Le sue due opere maggiori sono storiografiche e sono: le "Historiae" e gli "Annales". Le Historiae sono dedicate alla dinastia dei Flavi, e raccontano gli anni dal 69 al 96. Negli Annales, T., voleva raccontare gli anni di Nerva e Traiano, che furono un po' più sereni. Durante la trattazione della prima opera, le historiae, il suo pessimismo aumentò tanto da portarlo a raccontare il periodo antecedente il 69, l'età Giuliocludia, dal 14 al 69 stesso. Tacito vuole vedere se la perdita di libertà politica aveva i suoi germi nel periodo Augusteo. Le historiae comprendono 14 libri e hli annales ne comprendono 16. Delle prime abbiamo i primi 4 libri e parte del quinto, dei secondi abbiamo i libri dall'1 al 6 e dall'11 al 16. La narrazione ha uno schema annalistico, anno per anno e scorre da Roma alle provincie e dalle provincie a Roma.
Le Historiae: nella prefazione T. dice che racconterà una impressionante sequela di atrocità, delitti, tradimenti, scandali e sconfitte. Descrive innanzitutto le vicende del 69, l'anarchia ed i tre imperatori che si uccisero a vicenda: Galba, Otone e Vitellio. Alla morte di Vitellio, Vespasiano prende il potere e da inizio alla dinastia dei Flavi. Questa dinastia consolida l'impero, ricordiamo l'assedio di Gerusalemme nel 70 da parte di Tito, con tanto di escursus sui giudei. T. descrive eventi topograficamente differenti e con un tipo di narrazione definita asimmetrica perché si sofferma sugli eventi che lui reputa più importanti.

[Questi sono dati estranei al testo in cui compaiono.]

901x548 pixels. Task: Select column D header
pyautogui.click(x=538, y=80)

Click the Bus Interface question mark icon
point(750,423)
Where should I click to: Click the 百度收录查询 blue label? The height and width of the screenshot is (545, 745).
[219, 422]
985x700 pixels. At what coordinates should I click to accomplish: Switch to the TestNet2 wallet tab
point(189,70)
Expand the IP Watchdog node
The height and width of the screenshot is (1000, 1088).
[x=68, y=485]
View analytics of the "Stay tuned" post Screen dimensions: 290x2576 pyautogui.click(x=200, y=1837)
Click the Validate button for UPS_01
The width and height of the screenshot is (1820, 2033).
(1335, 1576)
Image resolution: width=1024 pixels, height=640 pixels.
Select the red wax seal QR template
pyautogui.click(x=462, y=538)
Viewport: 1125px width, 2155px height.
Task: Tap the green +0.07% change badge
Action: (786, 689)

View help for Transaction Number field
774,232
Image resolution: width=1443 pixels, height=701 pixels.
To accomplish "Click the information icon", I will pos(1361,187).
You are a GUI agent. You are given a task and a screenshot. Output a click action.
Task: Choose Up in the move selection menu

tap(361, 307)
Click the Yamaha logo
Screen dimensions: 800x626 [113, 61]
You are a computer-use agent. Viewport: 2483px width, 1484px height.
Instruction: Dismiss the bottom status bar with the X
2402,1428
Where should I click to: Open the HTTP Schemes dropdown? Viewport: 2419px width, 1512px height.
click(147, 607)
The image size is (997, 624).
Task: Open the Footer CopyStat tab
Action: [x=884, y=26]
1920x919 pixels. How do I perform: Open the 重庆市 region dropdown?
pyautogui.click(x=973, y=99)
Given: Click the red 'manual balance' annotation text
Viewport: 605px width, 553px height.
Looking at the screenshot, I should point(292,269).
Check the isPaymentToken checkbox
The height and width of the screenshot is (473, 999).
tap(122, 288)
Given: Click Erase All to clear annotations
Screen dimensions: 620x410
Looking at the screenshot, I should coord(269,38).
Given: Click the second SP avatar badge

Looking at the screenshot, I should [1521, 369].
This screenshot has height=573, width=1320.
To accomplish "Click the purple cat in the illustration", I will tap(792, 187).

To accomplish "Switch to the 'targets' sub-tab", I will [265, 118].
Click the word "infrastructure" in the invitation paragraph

Gli Annales si aprono con una breve prefazione in cui T. condanna nuovamente gli storici del principato. I libri dal primo al sesto sono dedicati sono dedicati al principato di Tiberio. Lo storico traccia nell'imperatore un processo di trasformazione dell'imperatore in tiranno. Gradualmente affiora la sua vera natura, crudele e viziosa. Sin dall'inizio spicca la capacità di simulazione di Tiberio. In questo ritratto, T. affianca al tiranno il suo figlio adottivo, Germanico, grande militare e per questo invidiato dal patrigno. Sulla morte improvvisa di Germanico, fa gravare sospetti di avvelenamento tramite rumores, voci, dicerie di palazzo, sospettando implicitamente Tiberio. Altra figura di rilievo in questa sezione degli annales è Seiano, individuo malgio e corrotto a cui Tiberio aveva dato grande potere. Alla sua morte affiora la crudeltà dell'imperatore. Questa parte si conclude con un epitaffio dove si ripercorrono gli stati della degenerazione di Tiberio.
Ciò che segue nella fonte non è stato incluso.